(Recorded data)
------------------------------------

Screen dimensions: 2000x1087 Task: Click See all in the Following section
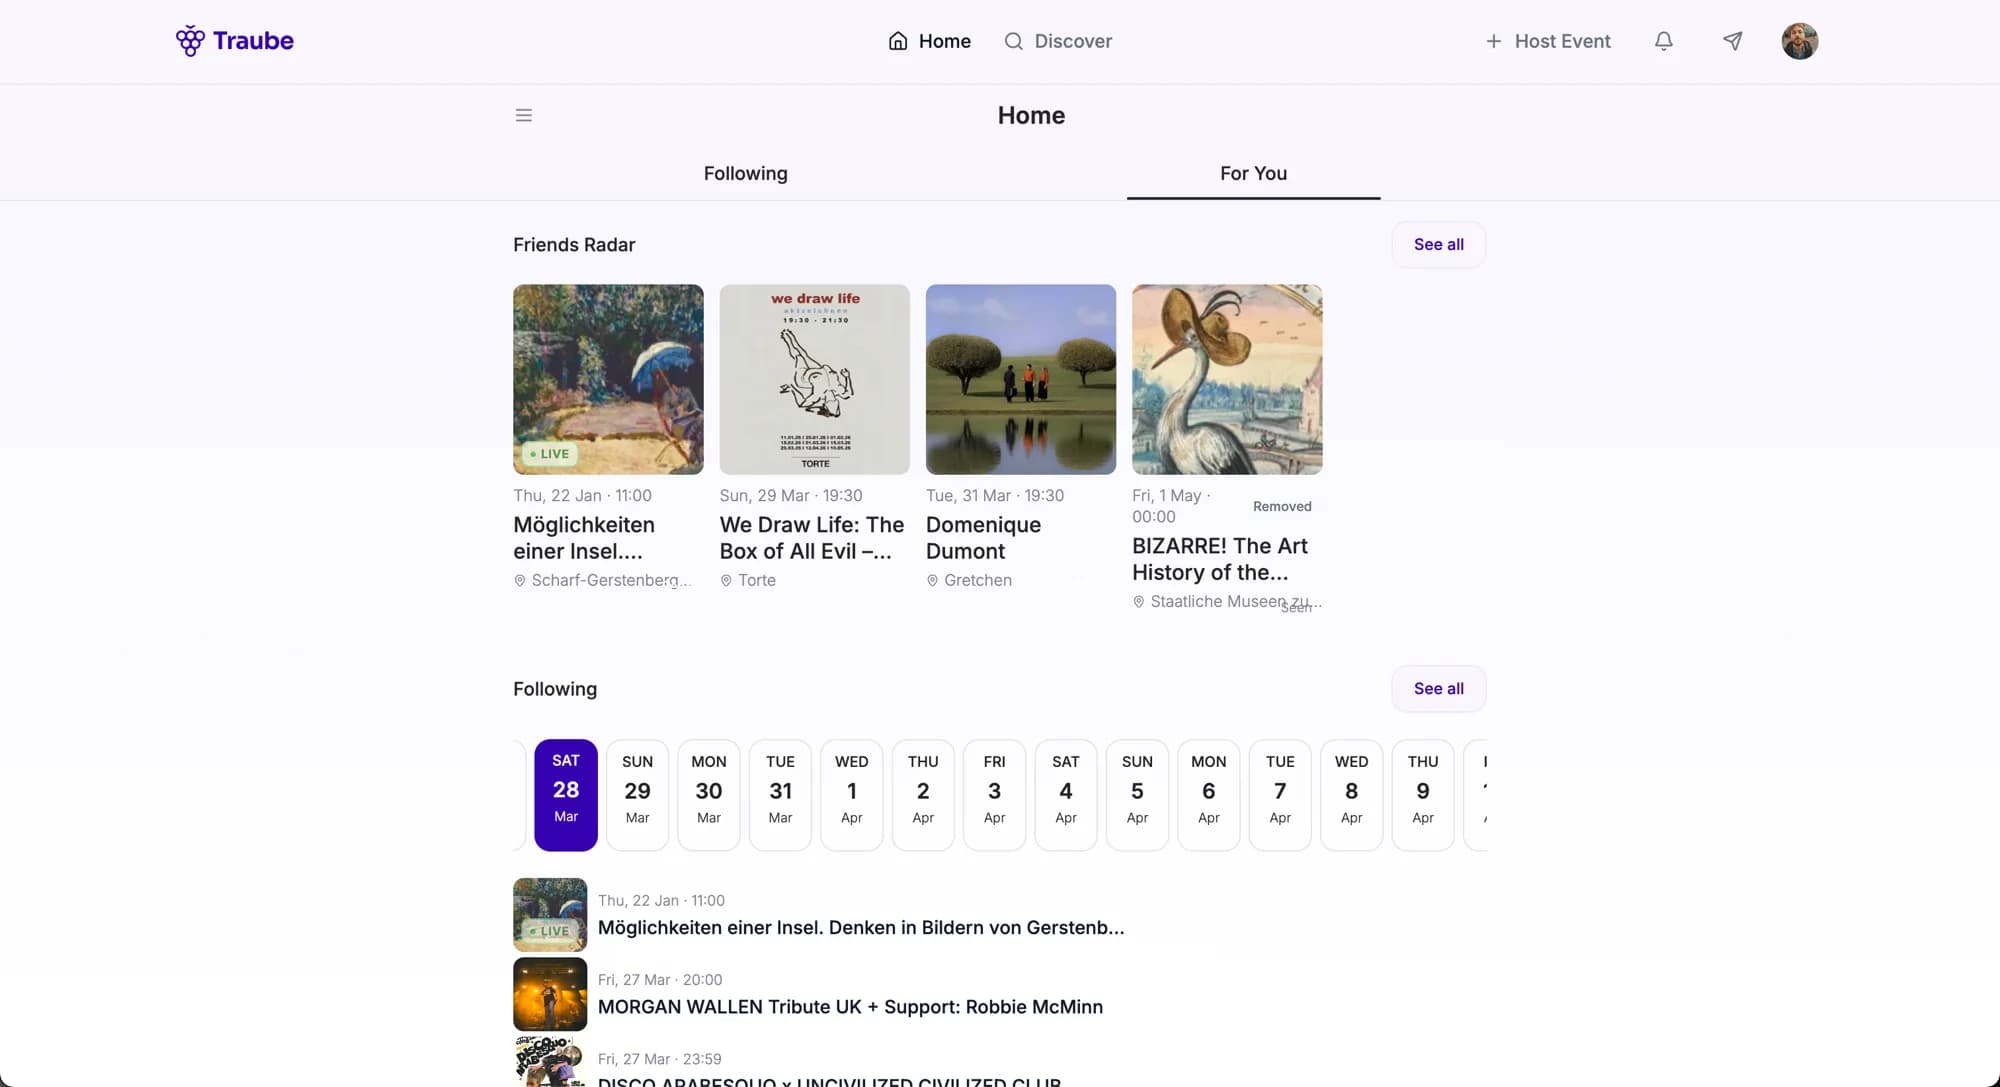pos(1438,688)
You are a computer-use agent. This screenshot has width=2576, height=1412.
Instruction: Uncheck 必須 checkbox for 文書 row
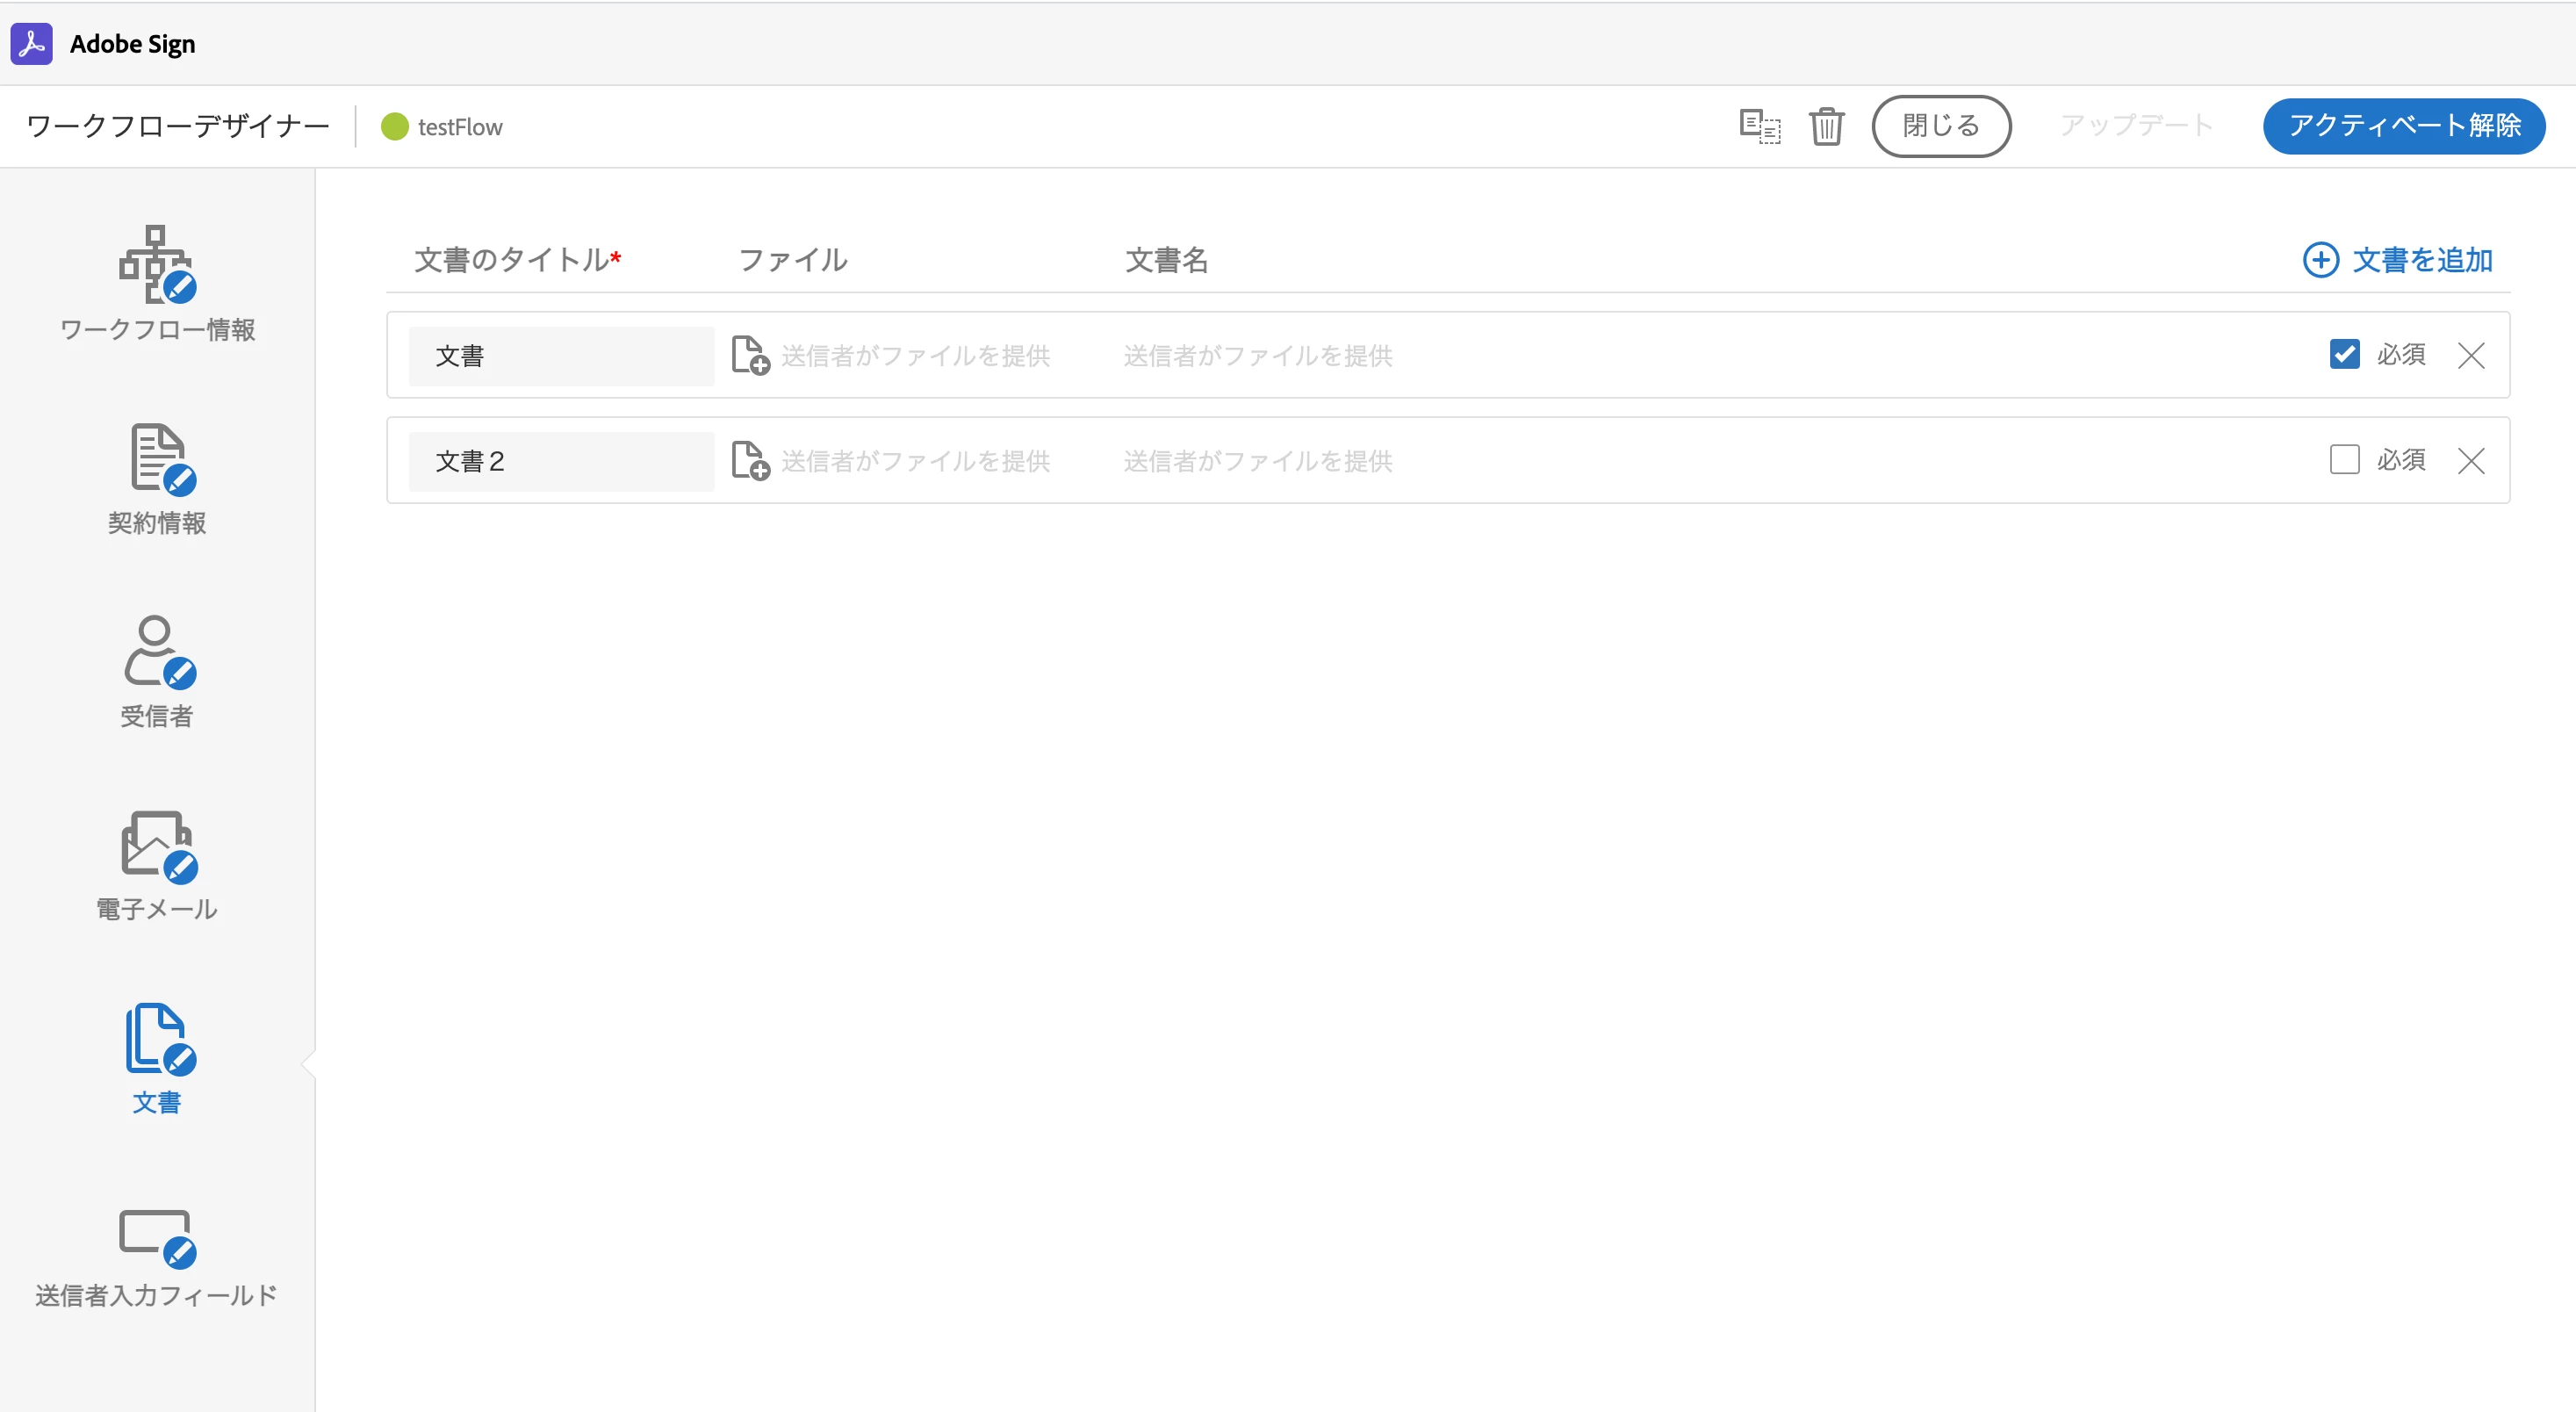pos(2344,354)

------------------------------------

Task goal
Exact reproduction of the entries above is required, with pictures excluded.

Solution to this problem
Screen dimensions: 2000x1087 Task: Click See all in the Following section
pos(1438,688)
You are a computer-use agent. This screenshot has width=2576, height=1412.
Instruction: Uncheck 必須 checkbox for 文書 row
pos(2344,354)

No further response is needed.